Dans la foulée des attentats dans le sud à majorité musulmane de la Thaïlande, des politiciens d’opposition dénoncent la tenue de discussions entre les rebelles et l’ancien Premier ministre Thaksin Shinawatra. Ce dernier s’en défend…
L’ancien Premier ministre Thaksin Shinawatra a-t-il négocié avec les insurgés du Sud ? Thavee Sodsong, secrétaire-général du Centre administratif des provinces frontalières du Sud (SBPAC), l’agence gouvernementale en charge de l’extrême-sud thaïlandais, a-t-il rencontré en Malaisie certains dirigeants de la rébellion ? Quelques photos postées sur un site séparatiste sur l’internet ont suffi à soulever une tempête d’accusations de la part de l’opposition menée par le Parti démocrate.
Thaksin et Thavee sont accusés d’avoir « violé la position gouvernementale qui est de ne pas négocier avec les rebelles ». Quand a été décrétée cette « position » ? Le cas échéant, quelle en serait la justification ? Nul ne le sait.

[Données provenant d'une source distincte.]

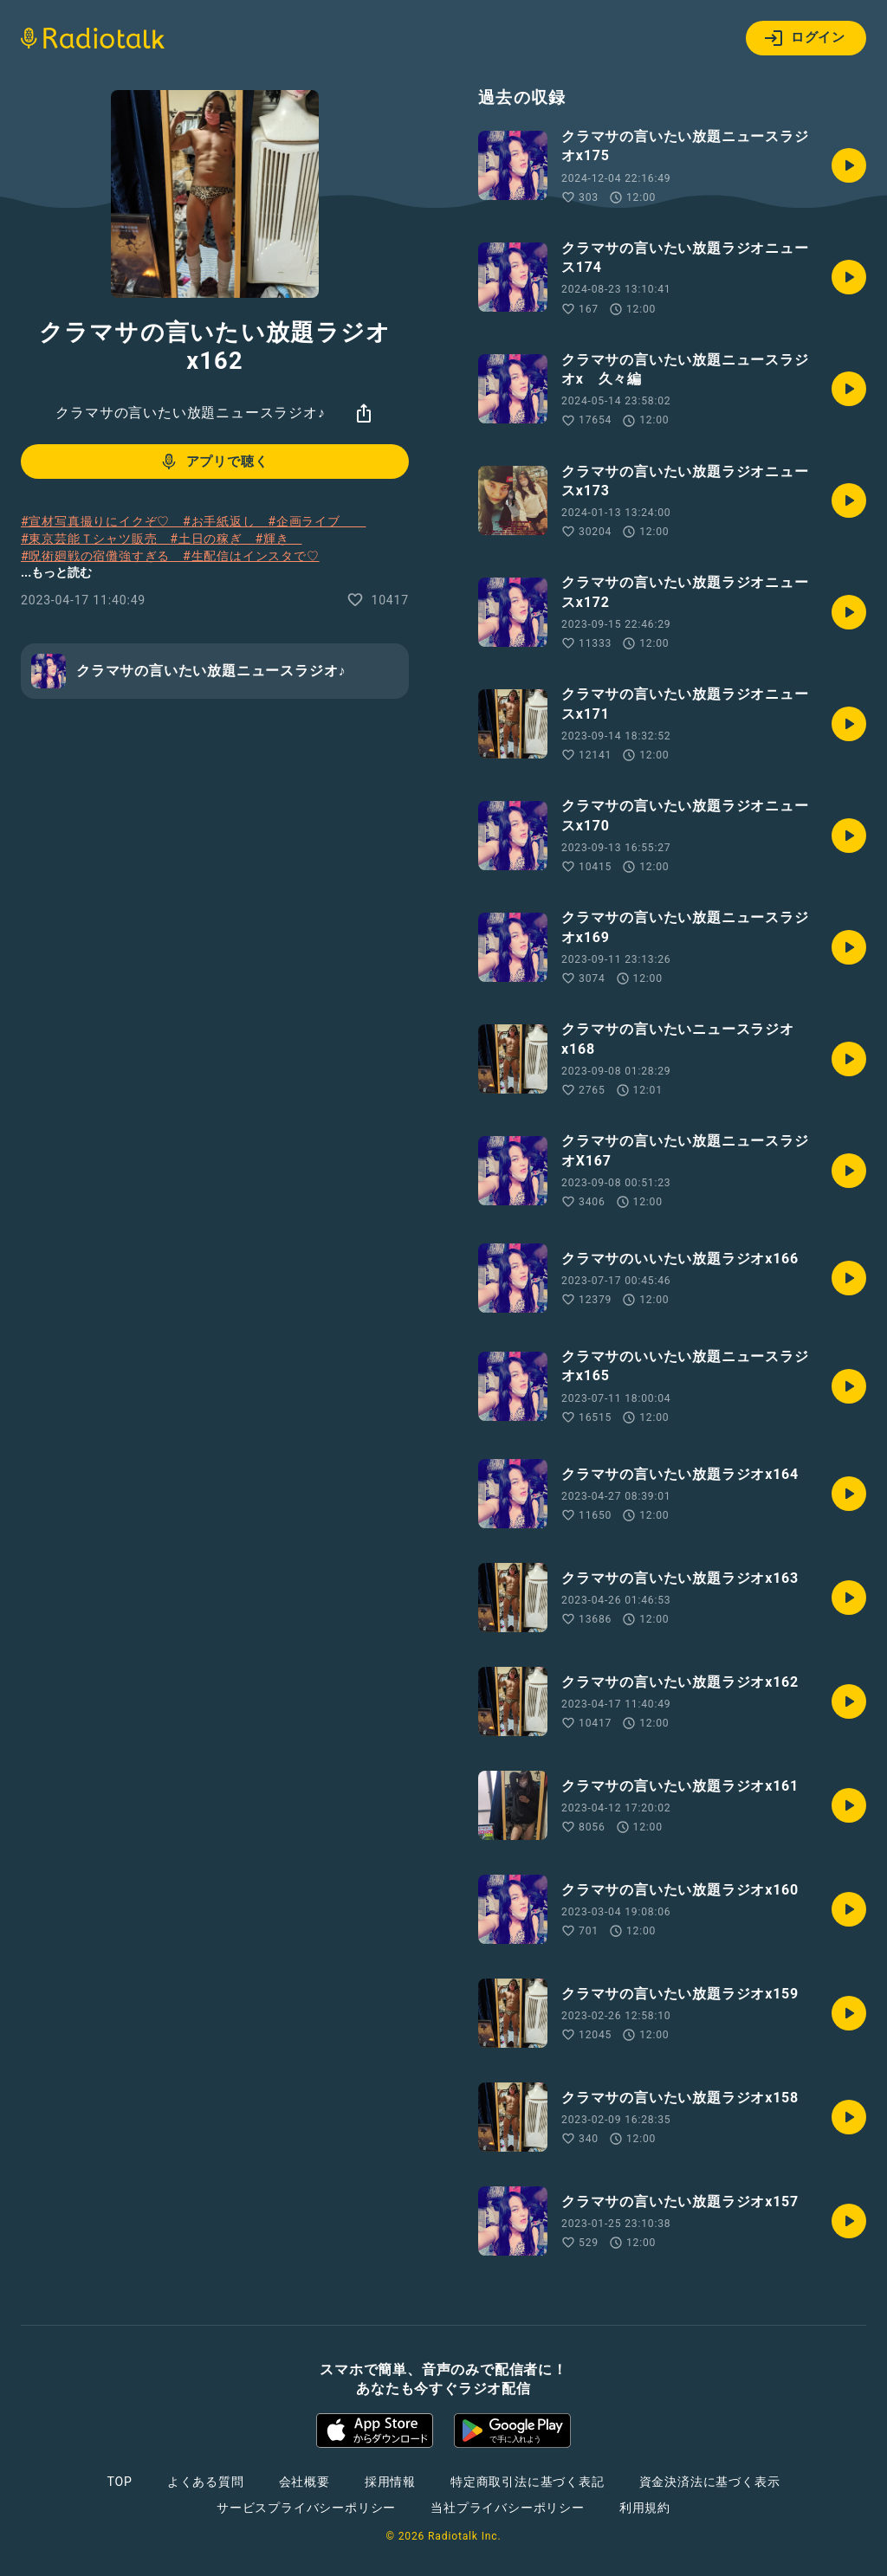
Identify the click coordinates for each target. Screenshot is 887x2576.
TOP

Après les attentats du 31 mars à Yala et à Hat Yai, la confusion concernant la politique gouvernementale vis-à-vis de l’insurrection malaise du Sud est plus épaisse que jamais.

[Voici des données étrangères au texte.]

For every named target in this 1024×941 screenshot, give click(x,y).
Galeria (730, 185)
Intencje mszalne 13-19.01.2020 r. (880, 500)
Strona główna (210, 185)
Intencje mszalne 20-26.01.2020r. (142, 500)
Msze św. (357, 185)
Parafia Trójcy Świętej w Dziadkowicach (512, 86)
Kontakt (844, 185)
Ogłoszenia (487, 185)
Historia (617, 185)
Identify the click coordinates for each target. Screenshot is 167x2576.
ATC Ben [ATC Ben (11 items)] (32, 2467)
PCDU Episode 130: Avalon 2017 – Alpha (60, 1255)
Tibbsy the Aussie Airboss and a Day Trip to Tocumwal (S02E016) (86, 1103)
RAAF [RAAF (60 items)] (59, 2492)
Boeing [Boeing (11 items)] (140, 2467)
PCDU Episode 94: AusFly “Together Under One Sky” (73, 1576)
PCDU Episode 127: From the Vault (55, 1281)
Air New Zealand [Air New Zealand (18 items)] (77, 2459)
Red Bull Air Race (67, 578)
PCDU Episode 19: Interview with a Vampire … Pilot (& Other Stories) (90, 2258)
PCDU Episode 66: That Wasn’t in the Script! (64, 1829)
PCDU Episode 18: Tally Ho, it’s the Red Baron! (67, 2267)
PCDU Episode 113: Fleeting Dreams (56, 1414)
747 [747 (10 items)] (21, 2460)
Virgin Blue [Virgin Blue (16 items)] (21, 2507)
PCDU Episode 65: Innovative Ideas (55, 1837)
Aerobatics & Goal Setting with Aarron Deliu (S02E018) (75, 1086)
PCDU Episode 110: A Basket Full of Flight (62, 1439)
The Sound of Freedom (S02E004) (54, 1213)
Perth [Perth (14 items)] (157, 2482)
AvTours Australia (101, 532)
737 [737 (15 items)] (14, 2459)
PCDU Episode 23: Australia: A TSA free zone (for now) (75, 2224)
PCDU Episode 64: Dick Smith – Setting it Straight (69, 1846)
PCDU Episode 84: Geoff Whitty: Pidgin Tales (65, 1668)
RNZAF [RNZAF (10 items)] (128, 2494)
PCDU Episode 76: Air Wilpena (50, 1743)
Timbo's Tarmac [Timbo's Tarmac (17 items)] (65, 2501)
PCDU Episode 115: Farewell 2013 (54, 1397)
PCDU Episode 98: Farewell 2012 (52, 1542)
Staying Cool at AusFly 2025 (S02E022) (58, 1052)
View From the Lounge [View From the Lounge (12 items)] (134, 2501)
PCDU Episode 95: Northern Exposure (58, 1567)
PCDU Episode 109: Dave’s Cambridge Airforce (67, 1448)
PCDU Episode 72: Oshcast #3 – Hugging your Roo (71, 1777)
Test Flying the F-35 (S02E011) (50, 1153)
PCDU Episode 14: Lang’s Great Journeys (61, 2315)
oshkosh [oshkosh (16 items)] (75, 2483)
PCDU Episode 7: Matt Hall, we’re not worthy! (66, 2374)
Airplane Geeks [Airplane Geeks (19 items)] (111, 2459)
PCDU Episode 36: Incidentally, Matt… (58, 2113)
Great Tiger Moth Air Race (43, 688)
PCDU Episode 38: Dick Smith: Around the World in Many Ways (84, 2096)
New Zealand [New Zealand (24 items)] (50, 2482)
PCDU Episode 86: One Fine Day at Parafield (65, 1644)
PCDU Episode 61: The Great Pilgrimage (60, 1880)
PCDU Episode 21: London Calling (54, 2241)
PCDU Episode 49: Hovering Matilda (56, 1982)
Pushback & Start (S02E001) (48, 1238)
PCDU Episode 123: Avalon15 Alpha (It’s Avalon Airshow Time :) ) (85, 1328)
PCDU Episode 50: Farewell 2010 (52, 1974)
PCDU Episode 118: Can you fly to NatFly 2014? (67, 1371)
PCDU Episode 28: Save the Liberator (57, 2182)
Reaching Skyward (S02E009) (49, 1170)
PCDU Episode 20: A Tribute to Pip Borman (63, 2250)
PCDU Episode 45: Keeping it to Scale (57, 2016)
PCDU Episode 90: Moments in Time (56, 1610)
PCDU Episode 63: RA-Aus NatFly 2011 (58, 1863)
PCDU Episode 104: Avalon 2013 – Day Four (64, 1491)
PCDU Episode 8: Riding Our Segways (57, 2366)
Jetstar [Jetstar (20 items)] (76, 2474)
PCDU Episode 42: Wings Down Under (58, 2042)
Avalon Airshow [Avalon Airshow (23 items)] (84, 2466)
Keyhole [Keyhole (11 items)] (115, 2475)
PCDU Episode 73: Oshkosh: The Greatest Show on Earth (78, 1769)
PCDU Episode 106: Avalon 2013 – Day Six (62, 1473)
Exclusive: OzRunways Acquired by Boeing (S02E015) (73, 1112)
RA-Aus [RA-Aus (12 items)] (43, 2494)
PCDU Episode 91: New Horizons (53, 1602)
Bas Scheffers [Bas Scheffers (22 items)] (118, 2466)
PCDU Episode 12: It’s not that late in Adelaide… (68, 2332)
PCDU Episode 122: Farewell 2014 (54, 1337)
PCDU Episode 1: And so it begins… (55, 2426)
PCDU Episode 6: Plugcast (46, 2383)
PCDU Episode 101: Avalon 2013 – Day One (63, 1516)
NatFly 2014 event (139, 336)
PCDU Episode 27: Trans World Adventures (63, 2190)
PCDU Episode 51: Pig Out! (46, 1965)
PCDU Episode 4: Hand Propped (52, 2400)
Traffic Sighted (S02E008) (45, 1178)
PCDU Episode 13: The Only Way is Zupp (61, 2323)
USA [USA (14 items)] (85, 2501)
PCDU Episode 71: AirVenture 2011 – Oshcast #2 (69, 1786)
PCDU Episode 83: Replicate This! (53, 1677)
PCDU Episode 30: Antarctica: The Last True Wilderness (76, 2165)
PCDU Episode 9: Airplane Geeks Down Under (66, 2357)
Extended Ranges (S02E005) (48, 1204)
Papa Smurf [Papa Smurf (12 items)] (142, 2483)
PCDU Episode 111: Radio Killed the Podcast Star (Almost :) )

Quand Abhisit Vejjajiva était aux commandes, de décembre 2008 à juillet 2011, le gouvernement a largement délégué la gestion de la situation dans les trois provinces du Sud à l’armée. Cette stratégie sécuritaire n’a guère payé selon les chiffres publiés par Deep South Watch, une organisation qui tient la macabre comptabilité des violences : 1.084 blessés et 489 tués en 2011 contre 819 blessés et 468 tués en 2008. Toutes les statistiques vont dans le même sens : l’accroissement des effectifs et des pouvoirs des militaires dans le Sud n’a pas freiné le nombre des violences. Comment expliquer dès lors cette apparente réticence à établir des passerelles avec les rebelles ?
Essayer de trouver une motivation d’intérêt public revient probablement à faire fausse route. Le Sud malais apparaît le plus souvent comme un théâtre où sont projetées les ombres déformées des compétitions d’intérêts personnels des milieux du pouvoir politique et financier à Bangkok.

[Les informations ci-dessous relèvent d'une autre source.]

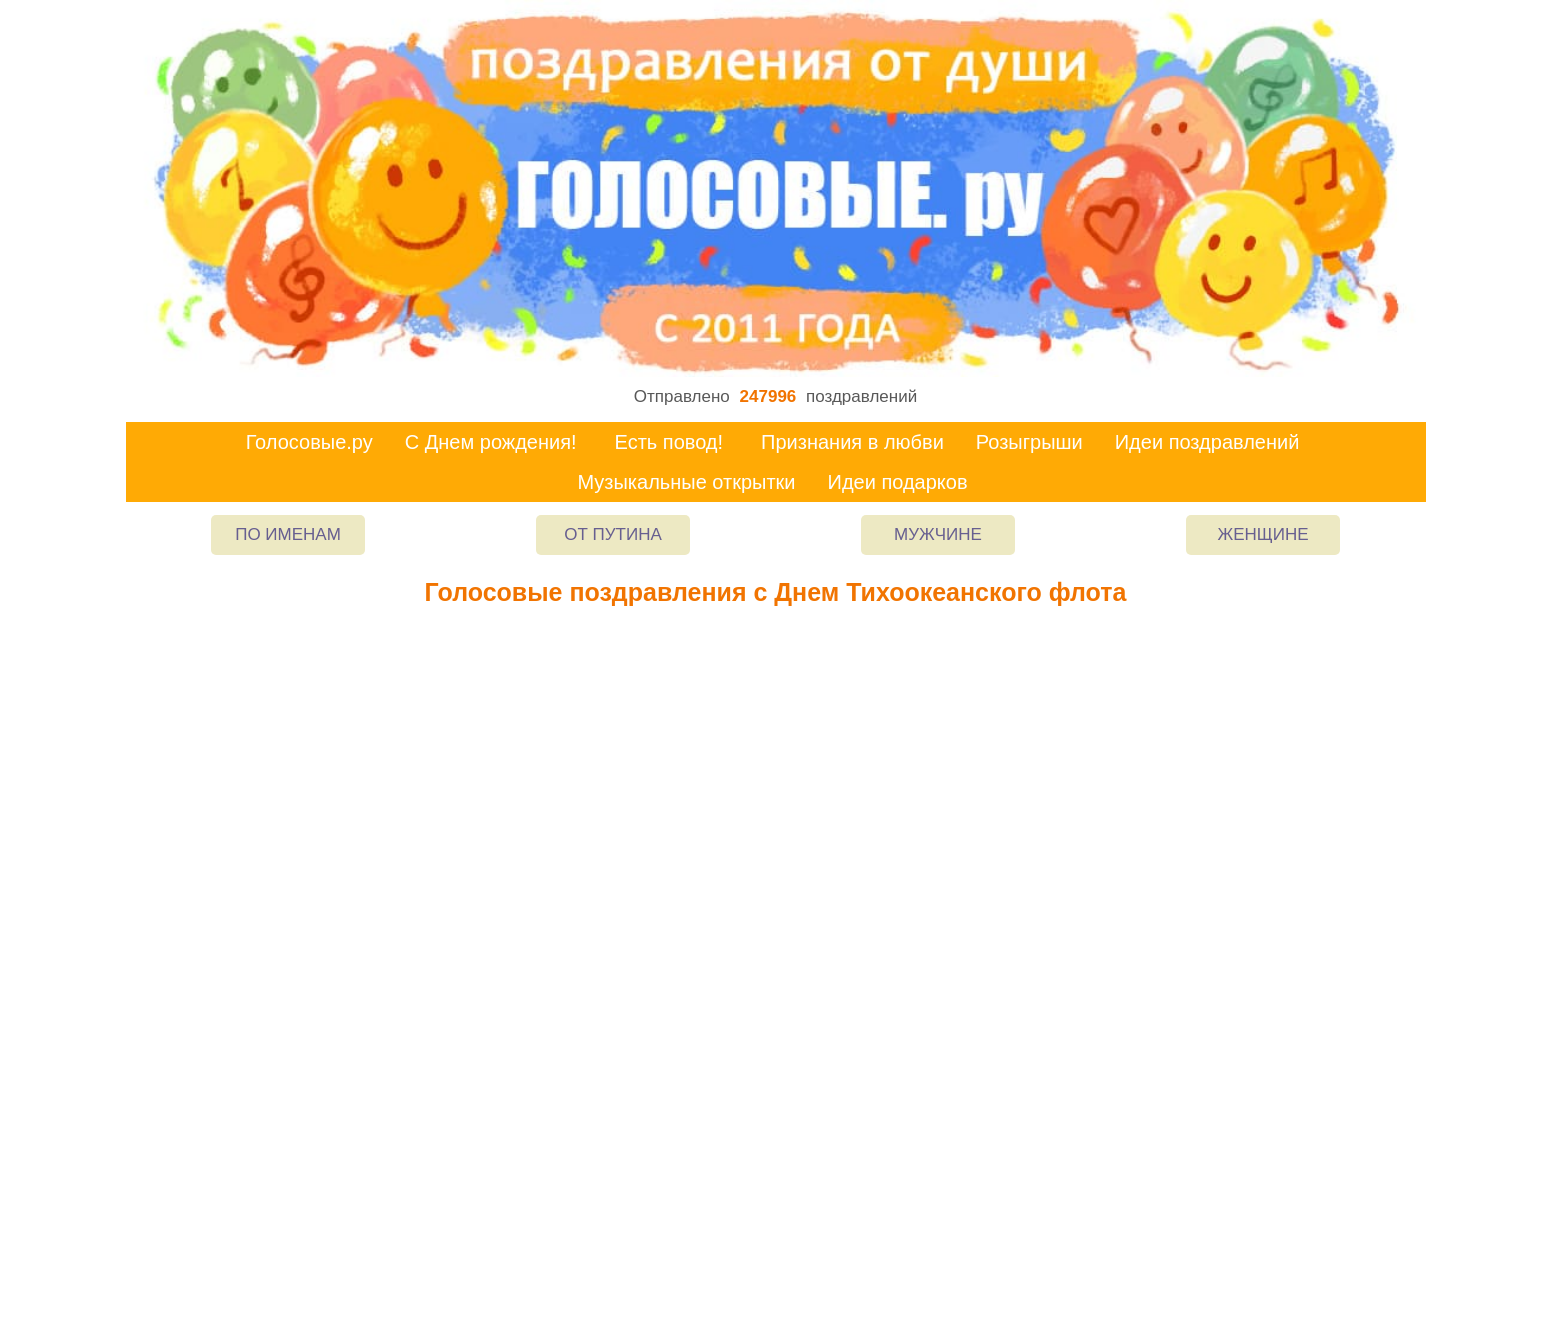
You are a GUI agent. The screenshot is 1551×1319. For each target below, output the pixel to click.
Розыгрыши (1029, 442)
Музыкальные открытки (686, 482)
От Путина (613, 534)
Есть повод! (669, 442)
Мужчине (938, 534)
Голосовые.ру (309, 442)
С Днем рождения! (491, 442)
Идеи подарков (898, 482)
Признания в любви (852, 442)
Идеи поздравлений (1207, 442)
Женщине (1262, 534)
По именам (288, 534)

En 2008, l’ancien chef de l’armée de terre et ex-ministre de la défense, Chetta Tanajaro, avait annoncé à la surprise générale un accord de paix avec les rebelles séparatistes. Toutes les chaînes de télévision avaient alors diffusé une séquence tragi-comique où quelques hommes portant des moustaches postiches lisaient un communiqué de reddition avec en fond un drapeau aux couleurs de leur supposé mouvement. L’affaire en était restée là et, dans les heures même qui suivirent le sketch, des attentats ébranlèrent les provinces du sud. Interrogé peu après sur le sens du clip, un journaliste thaïlandais, spécialiste de longue date de l’insurrection sudiste, répondit : « Chetta a eu du mal à convaincre Anupong (Anupong Paochinda, alors chef de l’armée de terre) de faire diffuser la séquence, mais, au final, il a empoché un beau paquet d’argent ». Cette déconnexion entre la rhétorique officielle et la réalité sur le terrain, provoquée par des rivalités d’intérêts, augure mal d’un progrès dans la recherche d’une solution à l’imbroglio du Sud profond.